Tuesday, February 17, 2015

Tuesday Top Ten: College Basketball Dunks

In honor of the 70th anniversary of the first dunk in a college basketball game, ESPN compiled a list of Top 10 Dunks in NCAA History.  As the writer notes, it's limited in a lot of respects because of the availability of footage of dunks.  Overall, I think the list is pretty fair.  Lane's backboard-shattering dunk certainly deserves to be at the top of any such list, and I'm glad to see Darvin Ham getting some love.  I would have thought Bobby Hurley's alley oop to Grant Hill in the 1991 NCAA Championship game would have made the list, but what are you gonna do?  For a more comprehensive list/video, click here for a post I had a few years ago with the Top 50 college basketball dunks ever.  Some of the dunks on ESPN's list only made the honorable mention on the Top 50 video.  To each his own, I guess.

Here are some of the best dunks I remember seeing by IU players.  I'm not necessarily saying these are better than any of the dunks on ESPN's list -- just saying these were sweet.  They are in no particular order, other than the first one.

-My freshman year at IU, Charlie Miller threw down an insane dunk from the wing that might be the best dunk I've ever seen in person (outside of multiple dunks by Ronnie Fields in the 1994 Proviso West Holiday Tournament, a couple of which can be seen between the 29-second and 40-second marks and at the 1:05 mark of this video).  I wish there was video evidence of this because it was ridiculous.
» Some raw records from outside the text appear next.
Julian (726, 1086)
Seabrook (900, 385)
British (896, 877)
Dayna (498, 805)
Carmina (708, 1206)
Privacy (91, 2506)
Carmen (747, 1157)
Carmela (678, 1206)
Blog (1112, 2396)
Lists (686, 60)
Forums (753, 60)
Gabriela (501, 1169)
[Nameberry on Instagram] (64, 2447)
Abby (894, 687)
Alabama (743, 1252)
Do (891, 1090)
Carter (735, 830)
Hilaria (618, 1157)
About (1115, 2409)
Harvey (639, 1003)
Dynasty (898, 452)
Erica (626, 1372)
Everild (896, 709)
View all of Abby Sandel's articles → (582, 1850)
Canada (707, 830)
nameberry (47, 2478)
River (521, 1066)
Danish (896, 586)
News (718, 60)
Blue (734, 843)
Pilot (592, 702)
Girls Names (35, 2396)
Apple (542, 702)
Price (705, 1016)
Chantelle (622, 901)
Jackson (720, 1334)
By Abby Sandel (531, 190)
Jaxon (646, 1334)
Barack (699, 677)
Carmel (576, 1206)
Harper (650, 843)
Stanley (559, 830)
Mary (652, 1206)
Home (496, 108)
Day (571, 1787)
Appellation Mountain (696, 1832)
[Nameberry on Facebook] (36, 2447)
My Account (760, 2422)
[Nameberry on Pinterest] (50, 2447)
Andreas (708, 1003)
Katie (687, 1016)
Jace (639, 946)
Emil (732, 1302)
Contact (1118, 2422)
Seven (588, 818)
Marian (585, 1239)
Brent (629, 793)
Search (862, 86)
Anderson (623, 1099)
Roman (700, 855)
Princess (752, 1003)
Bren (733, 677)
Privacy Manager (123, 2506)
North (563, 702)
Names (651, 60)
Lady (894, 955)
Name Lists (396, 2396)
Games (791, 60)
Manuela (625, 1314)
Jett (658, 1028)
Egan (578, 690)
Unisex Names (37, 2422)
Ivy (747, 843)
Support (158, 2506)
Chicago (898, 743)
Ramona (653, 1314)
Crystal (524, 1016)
-In 2002, Jeff Newton posterized Illinois's Lucas Johnson (in the game I referred to yesterday in which IU hit 17 3s en route to an 88-57 demolishing of the Illini).


-Will Sheehey's dunk against Iowa in 2011 was pretty good.


-Troy Williams had a pretty sweet alley oop that was waved off because of an offensive foul in IU's win over Michigan on February 7.


-Victor Oladipo's in-game 360 in the Big Ten Tournament in 2013.


-And, of course, Victor Oladipo had the greatest missed dunk of all-time, in IU's win over then-#1 Michigan in 2013.